Can the DWM3001C be used as a standalone device (with just a battery), or does it need a host controller? It incorporates the nRF52833, which has a Cortex-M4, so I would think that it can run on its own once it’s programmed? For example, if I took a DWM3001CDK, programmed it, then desoldered the DWM3001C module from the dev board and provided it with power, would it run the programmed code the same as if it was still soldered to the dev board?
Assuming it can run standalone, is there an SDK/firmware available for it? I’ve found the DWM3001CDK DK Software, Sources, Tools and Developer Guide, but this has a lot of content specific to the DWM3001CDK that is not on the DWM3001C (e.g. controlling LEDs, input from the buttons, etc.).

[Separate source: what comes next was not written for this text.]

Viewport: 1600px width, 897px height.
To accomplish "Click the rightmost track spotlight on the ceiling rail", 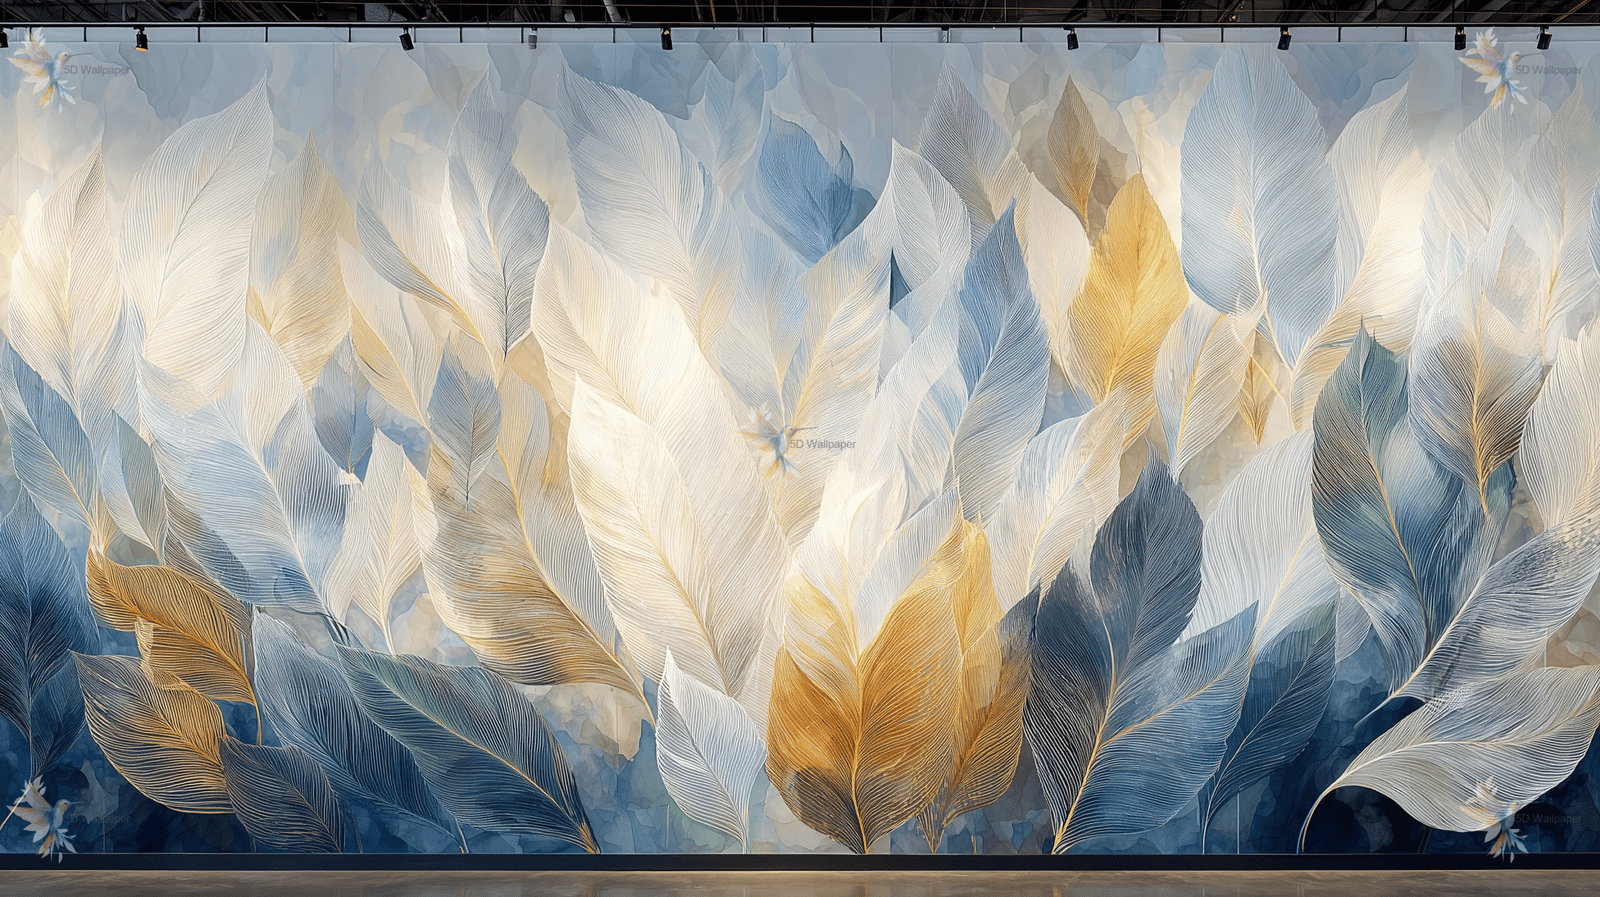I will coord(1543,40).
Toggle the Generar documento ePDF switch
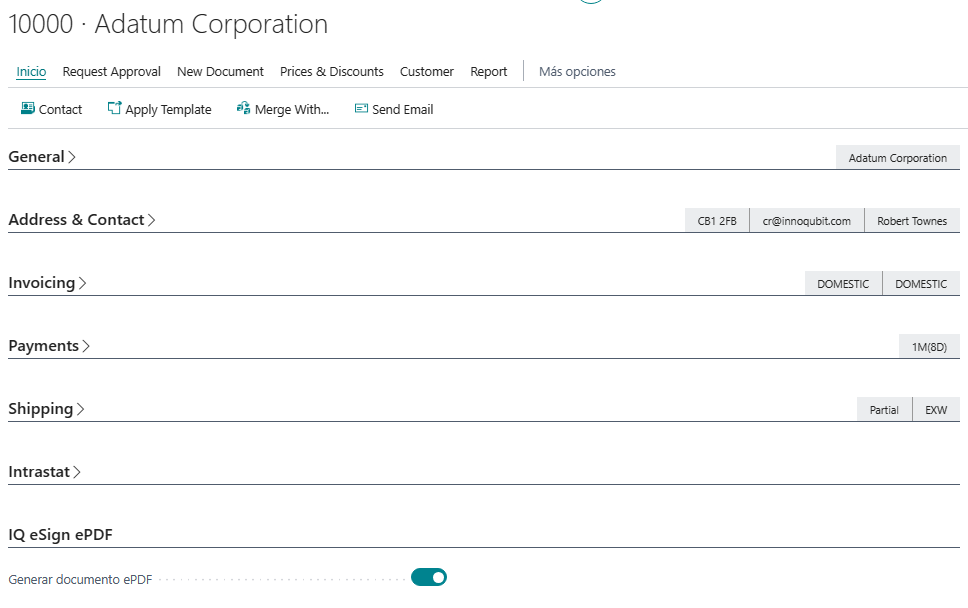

Assuming it can run standalone, what is the recommended/standard way to program a large number (thousands) of DWM3001C modules?
For the DWM3001CDK, I have been able to build and download the DWM3001CDK DK Software, Sources, Tools and Developer Guide SDK package to the module using SES, but it is unclear how we should actually use this SDK/firmware for a real application. In our case we need to:
Scan for nearby UWB anchors
Range to each one of them
Read a high/low value from a GPIO pin
Transmit all of this data (range to each anchor, GPIO value) to a computer via BLE
Repeat on an interval
Once the SDK/firmware is built and downloaded to the module (per section 9 of the User Guide), where/how do we actually develop an application to utilize that SDK/firmware? Are there any examples available for this?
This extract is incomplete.